Cette organisation du temps de travail consiste à apprécier et décompter la durée du travail non pas sur une période hebdomadaire mais sur la période de référence déterminée par le présent accord.
Par ailleurs, les parties ont fait le constat de la nécessité d’instaurer un régime de repos compensateur de remplacement comme alternative au paiement des heures supplémentaires afin de répondre à la variation de la charge de travail tout en maitrisant le coût de la masse salariale et en s’efforçant de mieux concilier le temps de travail et le bien-être au travail des salariés.
Aux termes des dispositions de l’article L. 3121-33 du Code du Travail, un accord d’entreprise peut prévoir le remplacement de tout ou partie du paiement des heures supplémentaires, ainsi que des majorations, par un repos compensateur équivalent et adapter les conditions et des modalités d'attribution et de prise du repos compensateur de remplacement.
Les parties se sont réunies et ont engagé ensemble une réflexion autour de la conclusion d’un accord collectif pour régir le repos compensateur de remplacement (RCR).
Au terme d’une phase d’étude, les parties ont conclu le présent accord relatif à l’aménagement pluri-hebdomadaire du temps de travail en application des articles L.3121-41 et suivants du Code du travail et relatif au repos compensateur de remplacement (RCR) sur le fondement des articles L. 3121-33 et suivants du Code du travail.
CECI ETANT EXPOSE, IL A ETE ARRETE ET CONVENU CE QUI SUIT :
titre I - dispositions generales
Article 1 - OBJET
Le présent accord porte sur la mise en place d’un dispositif d’aménagement du temps de travail comportant une modulation des horaires et d’un dispositif de Repos Compensateur de Remplacement des heures supplémentaires (RCR).

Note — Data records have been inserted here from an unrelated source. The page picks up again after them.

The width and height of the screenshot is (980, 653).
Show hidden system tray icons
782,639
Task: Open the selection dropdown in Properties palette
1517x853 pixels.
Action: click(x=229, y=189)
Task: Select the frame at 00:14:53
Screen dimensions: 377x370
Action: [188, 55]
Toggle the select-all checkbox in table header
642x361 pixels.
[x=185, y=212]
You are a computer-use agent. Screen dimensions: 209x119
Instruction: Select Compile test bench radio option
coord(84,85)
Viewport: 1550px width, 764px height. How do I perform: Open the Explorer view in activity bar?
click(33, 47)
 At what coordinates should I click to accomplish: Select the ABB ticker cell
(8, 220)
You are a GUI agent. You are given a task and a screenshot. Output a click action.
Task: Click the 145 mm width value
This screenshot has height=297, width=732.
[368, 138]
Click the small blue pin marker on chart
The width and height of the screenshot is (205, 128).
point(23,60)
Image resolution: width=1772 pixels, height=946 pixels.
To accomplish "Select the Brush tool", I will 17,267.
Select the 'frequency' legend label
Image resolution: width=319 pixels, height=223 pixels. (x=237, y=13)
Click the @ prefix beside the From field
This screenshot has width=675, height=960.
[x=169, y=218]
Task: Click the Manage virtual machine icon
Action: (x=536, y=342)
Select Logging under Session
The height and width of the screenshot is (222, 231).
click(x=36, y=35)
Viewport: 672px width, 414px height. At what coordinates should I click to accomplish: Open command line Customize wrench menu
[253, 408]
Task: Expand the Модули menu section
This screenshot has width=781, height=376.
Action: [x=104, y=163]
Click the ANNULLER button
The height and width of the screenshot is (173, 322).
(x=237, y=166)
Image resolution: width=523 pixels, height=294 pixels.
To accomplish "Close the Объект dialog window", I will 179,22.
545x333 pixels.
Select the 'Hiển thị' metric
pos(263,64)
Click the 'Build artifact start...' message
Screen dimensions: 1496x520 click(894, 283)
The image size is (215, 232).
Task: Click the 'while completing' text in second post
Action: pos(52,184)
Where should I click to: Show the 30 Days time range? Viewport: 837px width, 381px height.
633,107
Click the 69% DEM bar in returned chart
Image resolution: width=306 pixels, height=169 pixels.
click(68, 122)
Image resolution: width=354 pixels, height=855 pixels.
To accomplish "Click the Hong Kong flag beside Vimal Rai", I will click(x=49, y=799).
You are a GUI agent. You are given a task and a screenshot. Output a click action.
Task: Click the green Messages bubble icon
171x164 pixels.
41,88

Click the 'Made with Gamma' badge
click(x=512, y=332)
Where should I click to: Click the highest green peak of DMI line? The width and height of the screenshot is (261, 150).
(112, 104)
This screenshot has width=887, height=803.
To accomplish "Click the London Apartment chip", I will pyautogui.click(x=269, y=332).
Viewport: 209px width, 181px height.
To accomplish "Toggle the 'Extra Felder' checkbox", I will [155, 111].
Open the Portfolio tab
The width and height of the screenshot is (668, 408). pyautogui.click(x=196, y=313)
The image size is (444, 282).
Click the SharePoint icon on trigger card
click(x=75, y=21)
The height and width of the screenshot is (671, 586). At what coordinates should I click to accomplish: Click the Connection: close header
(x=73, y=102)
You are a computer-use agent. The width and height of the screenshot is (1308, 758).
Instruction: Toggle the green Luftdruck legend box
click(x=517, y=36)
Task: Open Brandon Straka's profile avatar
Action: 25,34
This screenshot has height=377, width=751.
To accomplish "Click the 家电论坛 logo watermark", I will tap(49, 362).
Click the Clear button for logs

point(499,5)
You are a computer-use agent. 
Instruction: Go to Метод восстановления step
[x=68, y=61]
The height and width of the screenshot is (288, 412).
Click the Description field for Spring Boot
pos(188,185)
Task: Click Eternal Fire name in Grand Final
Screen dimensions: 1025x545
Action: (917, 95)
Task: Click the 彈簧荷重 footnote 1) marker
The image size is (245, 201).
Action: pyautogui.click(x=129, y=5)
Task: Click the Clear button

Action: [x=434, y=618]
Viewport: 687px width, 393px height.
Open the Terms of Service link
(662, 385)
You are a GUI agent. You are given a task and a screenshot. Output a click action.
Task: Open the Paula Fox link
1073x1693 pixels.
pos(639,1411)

Article 2 - DURÉE DE L’ACCORD ET ENTRÉE EN VIGUEUR
Le présent accord est conclu pour une durée indéterminée et conformément aux dispositions de l’article L.2261-1 du Code du travail, l’accord sera applicable à partir du jour qui suit son dépôt.
titre Ii - dispositif d’AMENAGEMENT DU TEMPS DE TRAVAIL
COMPORTANT UNE MODULATION DES HORAIRES
Article 3 - CHAMP D’APPLICATION
Le présent accord s'applique au personnel de l'Association, à temps plein ou à temps partiel, ayant en charge l’encadrement d’une équipe, soit les catégories suivantes :
encadrants techniques, pédagogiques et sociaux,
coordinateurs,
responsables administratifs et financiers,
chargées de mission ou de projets,
personnel de direction
Il est applicable aux salariés sous contrat à durée indéterminée et déterminée dont la durée du contrat est au moins égale à huit semaines. Sont exclus les salariés suivants :
salariés en contrat à durée déterminée d’insertion (CDDI).
Article 4 - PERIODE DE RÉFÉRENCE
En application de l'article L. 3121-41 du code du travail, un accord d'entreprise peut définir les modalités d'aménagement du temps de travail sur une période de référence supérieure à la semaine.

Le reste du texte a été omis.